BEGIN PROVIDED DATA

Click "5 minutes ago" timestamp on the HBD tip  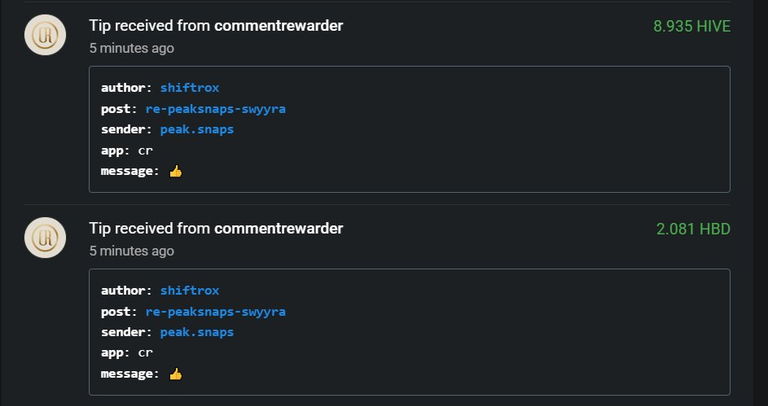click(x=131, y=251)
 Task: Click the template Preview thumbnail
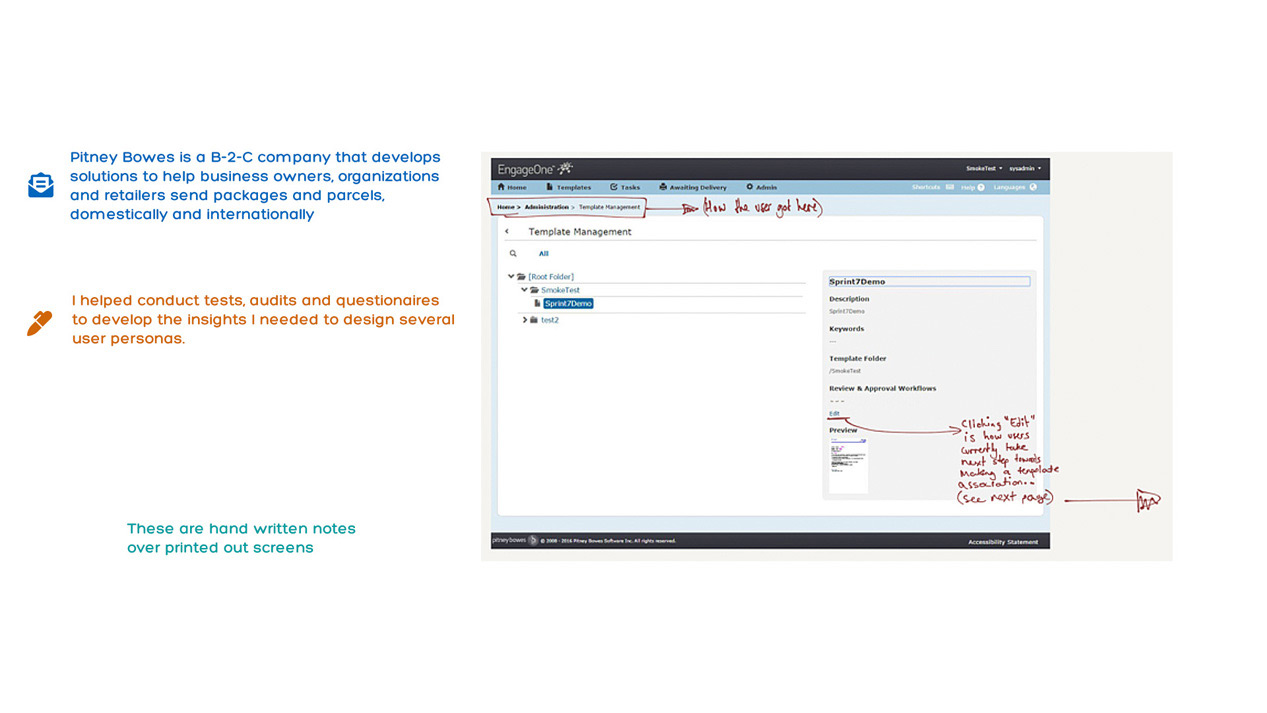point(848,464)
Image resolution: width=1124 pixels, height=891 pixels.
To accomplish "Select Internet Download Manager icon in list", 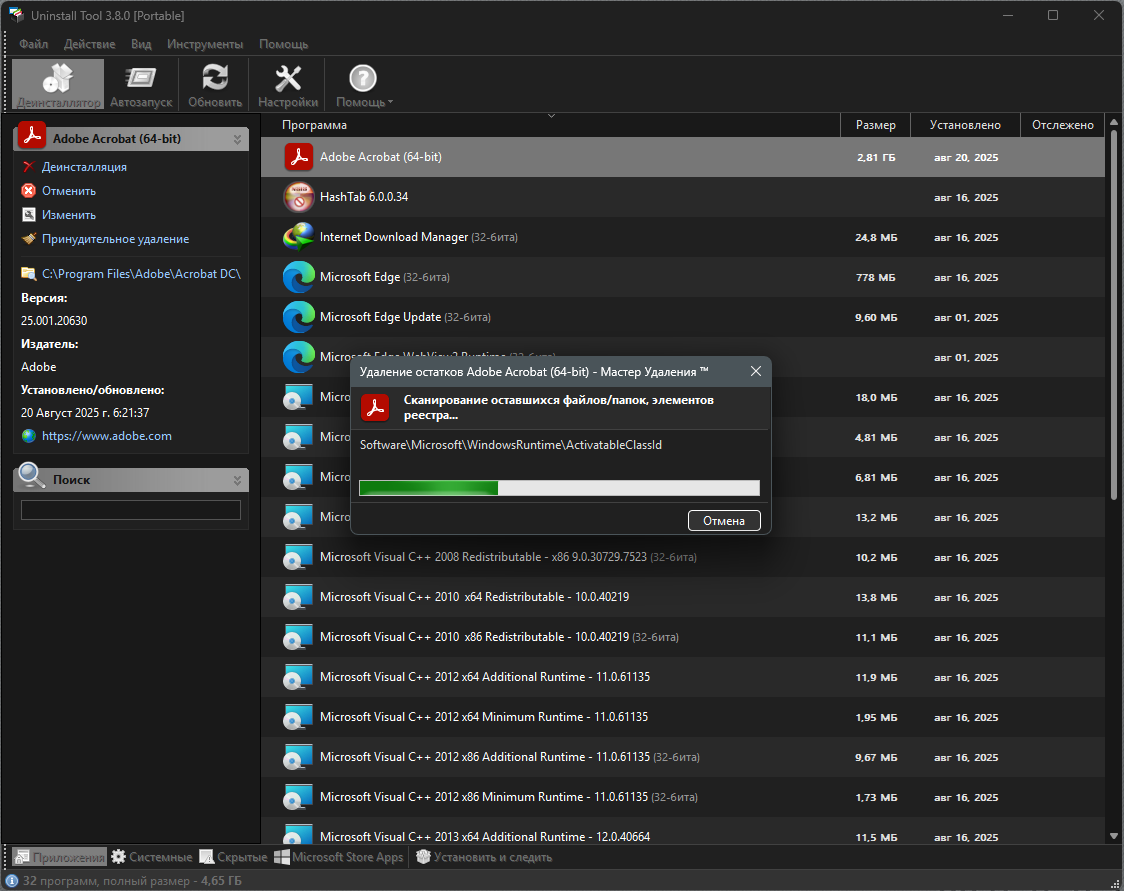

END PROVIDED DATA

-- EXERCISE --
Keep the pictures out of your copy. Copy only the lines from the line that holds "Image resolution: width=1124" through the last line of the listing above, both included.

-- REPLY --
Image resolution: width=1124 pixels, height=891 pixels.
To accomplish "Select Internet Download Manager icon in list", 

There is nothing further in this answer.